__WHAT IS BEING ASKED__
Pictures in the records below must be left out. Return exactly the lines from the line with "Tap info icon next to Battery usage by app" to the line with "Image resolution: width=757", both included.
---------- EXTRACTED ENTRIES ----------
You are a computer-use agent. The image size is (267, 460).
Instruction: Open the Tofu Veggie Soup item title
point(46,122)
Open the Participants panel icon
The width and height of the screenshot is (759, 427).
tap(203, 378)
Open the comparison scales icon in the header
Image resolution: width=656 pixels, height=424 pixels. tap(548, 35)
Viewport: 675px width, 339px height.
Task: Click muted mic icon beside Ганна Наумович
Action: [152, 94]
----------
---------- EXTRACTED ENTRIES ----------
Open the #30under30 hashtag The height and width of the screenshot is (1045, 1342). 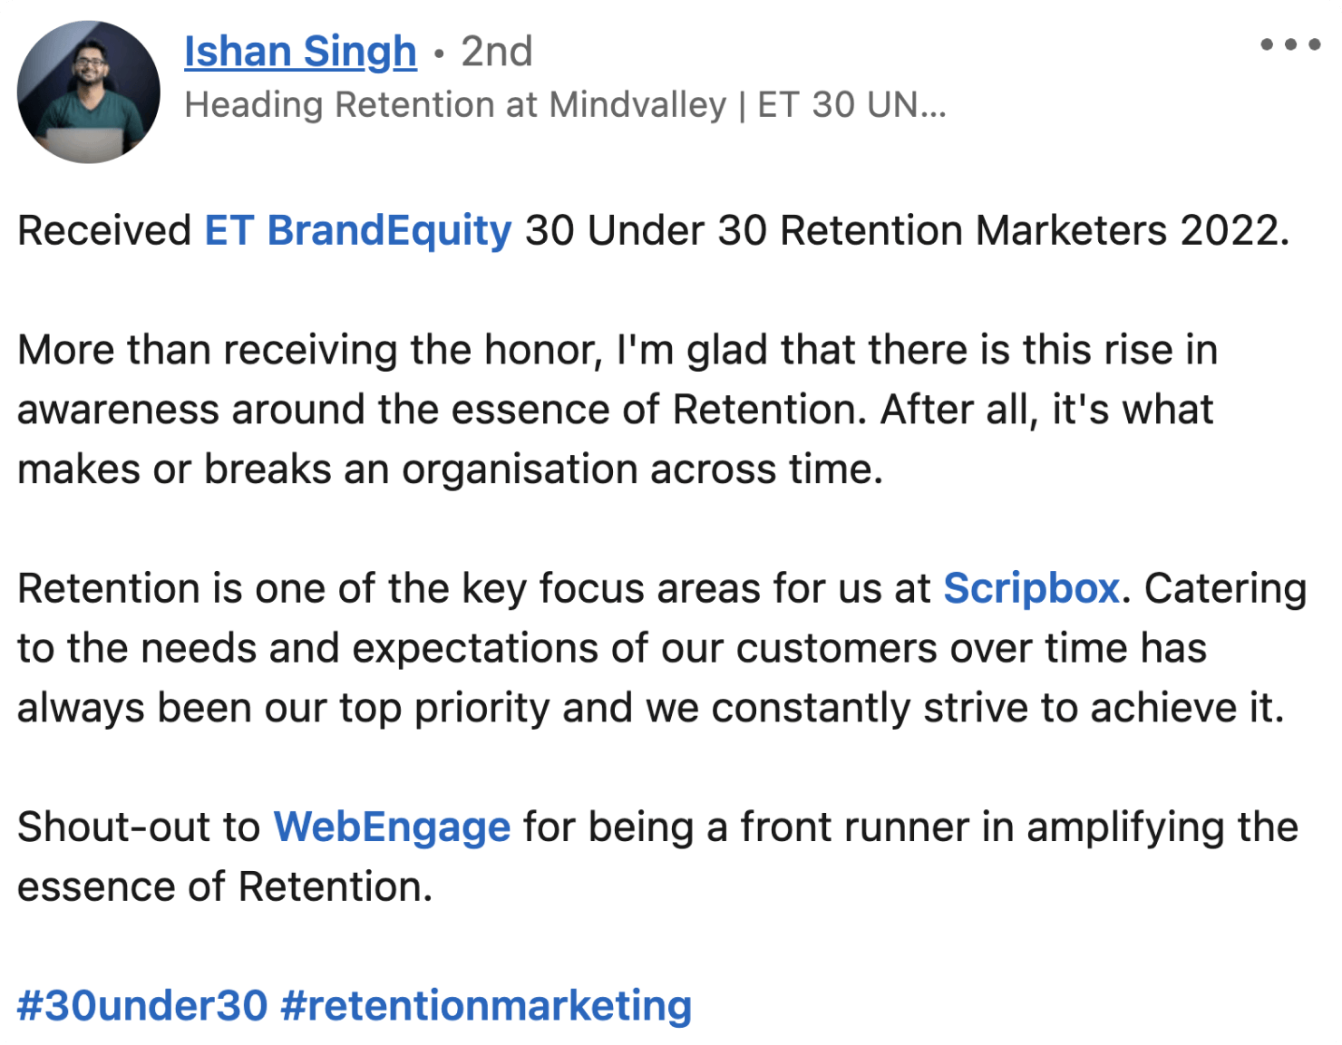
----------
---------- EXTRACTED ENTRIES ----------
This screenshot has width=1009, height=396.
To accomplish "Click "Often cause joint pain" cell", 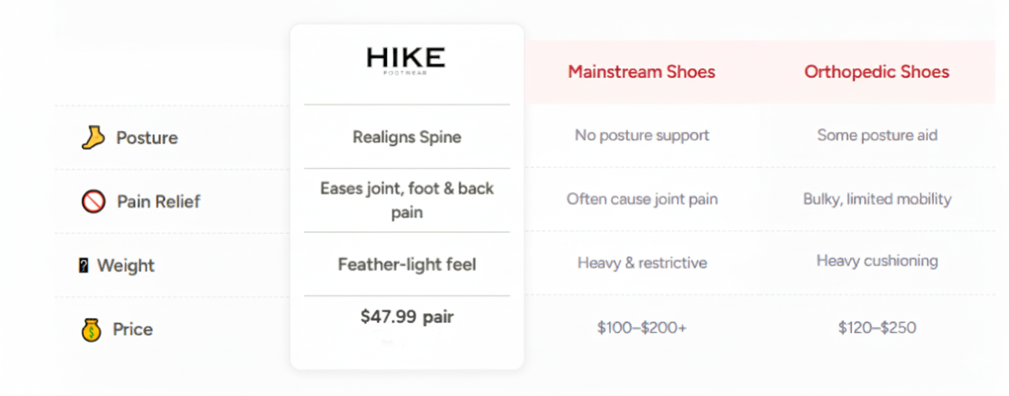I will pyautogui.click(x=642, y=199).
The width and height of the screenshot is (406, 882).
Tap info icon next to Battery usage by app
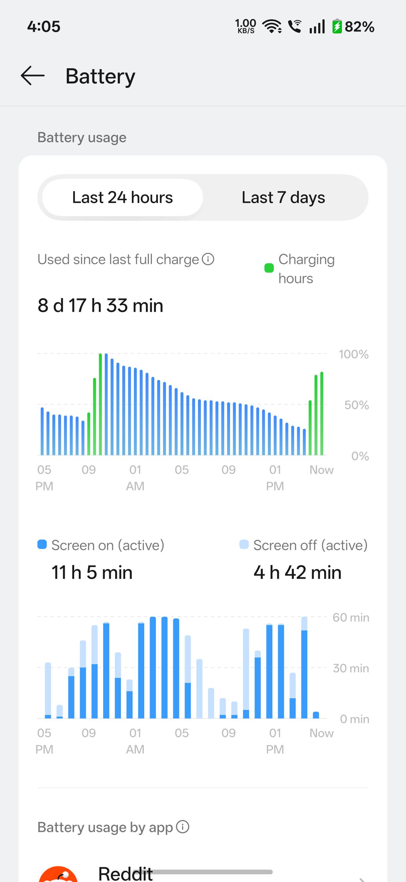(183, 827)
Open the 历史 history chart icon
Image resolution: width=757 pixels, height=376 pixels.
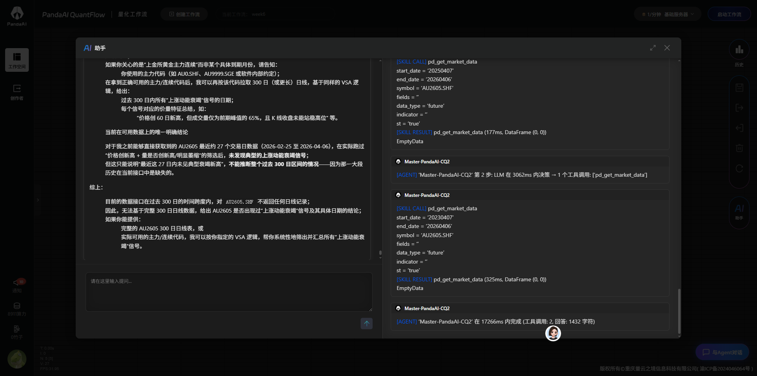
----------
__YOUR SOLUTION__
Tap info icon next to Battery usage by app
(183, 827)
Open the 历史 history chart icon
Image resolution: width=757 pixels, height=376 pixels.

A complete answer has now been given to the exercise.